Monday, October 1, 2012

10 Years

On this day 10 years ago, my life changed forever.  I was sitting in the basement of the house I worked in, rocking Destiny to sleep.  See, I was the nanny for triplet infants.  They were 5 months at the time.  The guy I was dating (who just happened to be the triplets uncle) walked around the corner and I could tell he'd been crying.

"Papa?" I asked.

He just nodded.

He couldn't speak.

Neither could I.

The rest is kind of a fog.

I remember getting up and hugging him.  We walked upstairs and my boss, the triplets mom, gave me a hug, said "take as much time as you need."

As she walked us out to the car she nudged me.  At that point I realized I was still holding Destiny.  I handed her over and said, "take good care of them."  Which seems silly now...telling a mom to take good care of her kids...but at the time it made total sense to me.

As boyfriend drove us home I thought of all the things I needed to do...call my professors and tell them I wouldn't be in school the next few days.  It was a Tuesday.  I remember that.

I talked to Mom and Papa on the phone Monday nights.  The previous night Papa hadn't been up for talking much.  I had just been home the previous weekend.  Mom had called that Friday I think and said to come home.  I flew home and spent the weekend showing Papa all I had learned so far in baking school.  I decorated a cake with every flower and every design I'd managed to master in the first two weeks of school.  As I left Sunday afternoon, I asked Papa if I should stay.  He said "I don't want to see your face until next weekend-you need to get back to school!"  I called again when I was at the airport, "Are you sure I should leave?" I asked through tears.  "Go, I'm fine.  I love you sweetheart." Papa responded.

I went.  And two days later Papa passed.

He was at home, with Mom and Ali.  Oh, and Shauman, the family dog.

As boyfriend and I drove the 5 hours to Mom and Papa's house I made the calls I needed to make, sat in shock, cried, and said ridiculous things like, "If Papa knew, he would just die!" Then cry again because Papa had in fact died.

Mom asked if I wanted to see him before the funeral director came to get him.  I said "no."  I had a good last memory of Papa and I didn't want that replaced.

Boyfriend and I arrived pretty late at night to a house that no longer seemed like the one I knew and loved.  It was cold, still and felt empty.

Papa was the biggest personality in our house, and that's saying something.

Home hasn't felt like home in 10 years.  When I go visit my mom, I still listen for the sound of slippers shuffling along the wood floor on the way to the kitchen.  I miss the sound of crushed ice hitting the sides of his thin plastic red cup.  The single cough that broke the silence every few minutes is no longer heard.

Skinny ankels emerging from elastic banded sweatpants.  A farmer's tan that never faded.  Newspapers neatly stacked in the recycle basket.  A pimped out minivan in the driveway.  One of everything ever made, and two of some taking up the garage.  A sic-fi/fantasy book collection that rivals some bookstore's.
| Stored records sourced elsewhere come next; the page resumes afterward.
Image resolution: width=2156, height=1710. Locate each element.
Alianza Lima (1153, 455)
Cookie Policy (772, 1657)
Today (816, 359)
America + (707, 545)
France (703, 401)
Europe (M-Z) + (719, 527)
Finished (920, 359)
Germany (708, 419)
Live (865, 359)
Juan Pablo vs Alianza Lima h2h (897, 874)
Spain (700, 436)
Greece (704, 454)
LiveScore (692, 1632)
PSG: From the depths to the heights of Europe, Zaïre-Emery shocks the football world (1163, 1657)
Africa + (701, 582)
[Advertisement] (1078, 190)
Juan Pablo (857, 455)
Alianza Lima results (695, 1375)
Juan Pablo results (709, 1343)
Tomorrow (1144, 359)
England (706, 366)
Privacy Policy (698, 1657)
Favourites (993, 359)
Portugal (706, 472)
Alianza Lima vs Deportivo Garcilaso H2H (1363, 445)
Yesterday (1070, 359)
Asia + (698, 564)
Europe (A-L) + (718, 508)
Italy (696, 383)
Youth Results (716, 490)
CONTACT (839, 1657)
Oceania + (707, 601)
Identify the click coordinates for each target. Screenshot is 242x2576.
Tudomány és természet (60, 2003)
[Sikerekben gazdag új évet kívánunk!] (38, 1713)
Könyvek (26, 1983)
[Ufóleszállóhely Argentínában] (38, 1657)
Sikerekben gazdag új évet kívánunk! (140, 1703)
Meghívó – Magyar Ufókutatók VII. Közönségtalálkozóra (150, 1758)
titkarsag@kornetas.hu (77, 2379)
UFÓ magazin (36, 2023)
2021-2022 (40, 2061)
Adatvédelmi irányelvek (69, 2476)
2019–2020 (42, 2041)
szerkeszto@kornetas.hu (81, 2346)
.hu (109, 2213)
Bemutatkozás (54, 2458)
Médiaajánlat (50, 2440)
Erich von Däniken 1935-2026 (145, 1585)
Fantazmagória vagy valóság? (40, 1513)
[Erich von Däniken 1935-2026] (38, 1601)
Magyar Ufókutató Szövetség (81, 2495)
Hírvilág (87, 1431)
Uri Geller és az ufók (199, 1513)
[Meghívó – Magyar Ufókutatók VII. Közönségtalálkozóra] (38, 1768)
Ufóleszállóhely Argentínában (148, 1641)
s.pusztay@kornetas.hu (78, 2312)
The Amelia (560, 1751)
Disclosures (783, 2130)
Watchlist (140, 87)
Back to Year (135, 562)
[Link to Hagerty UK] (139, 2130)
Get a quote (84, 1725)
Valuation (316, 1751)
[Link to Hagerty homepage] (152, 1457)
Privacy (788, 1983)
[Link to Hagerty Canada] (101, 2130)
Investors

A beard that could resemble Kenny Rogers, Santa Calus or Jerry Garcia.  A smile that showed life had been simultaneously full of heartache and joy.  Love that goes to the moon and back for the three of us kids.  A rough exterior hiding a gentle and loving heart, hurt too many times to count.  Desire to protect loved ones from anything and everything no matter the cost.  

Papa was not perfect.  He told me regularly that he didn't want me to end up like him.  Some apples don't fall far from the tree...I'm the one the tree couldn't shake.  He knew I was in for a tough life if I followed in his path as I was set to do...but that's a different story...

The days that followed Papa's death were agonizing.  As we sat to write the obituary, the phone rang and the caller asked for Papa.  I broke down and handed the phone to Mom.  This was going to be hard.

And it's still hard 10 years later.  Some people say time heals all wounds.  I disagree.  When you love someone deeply and unconditionally, all the time in the world won't erase the pain of that loss.

Today, I'll eat cake.  I'll cry a little.  And reminisce a lot.  I can't believe its been 10 years already, though somedays it feels like 100.

1 comment:

  1. Thinking of you today Linsey and praying for God's enduring comfort and you reminisce about your papa.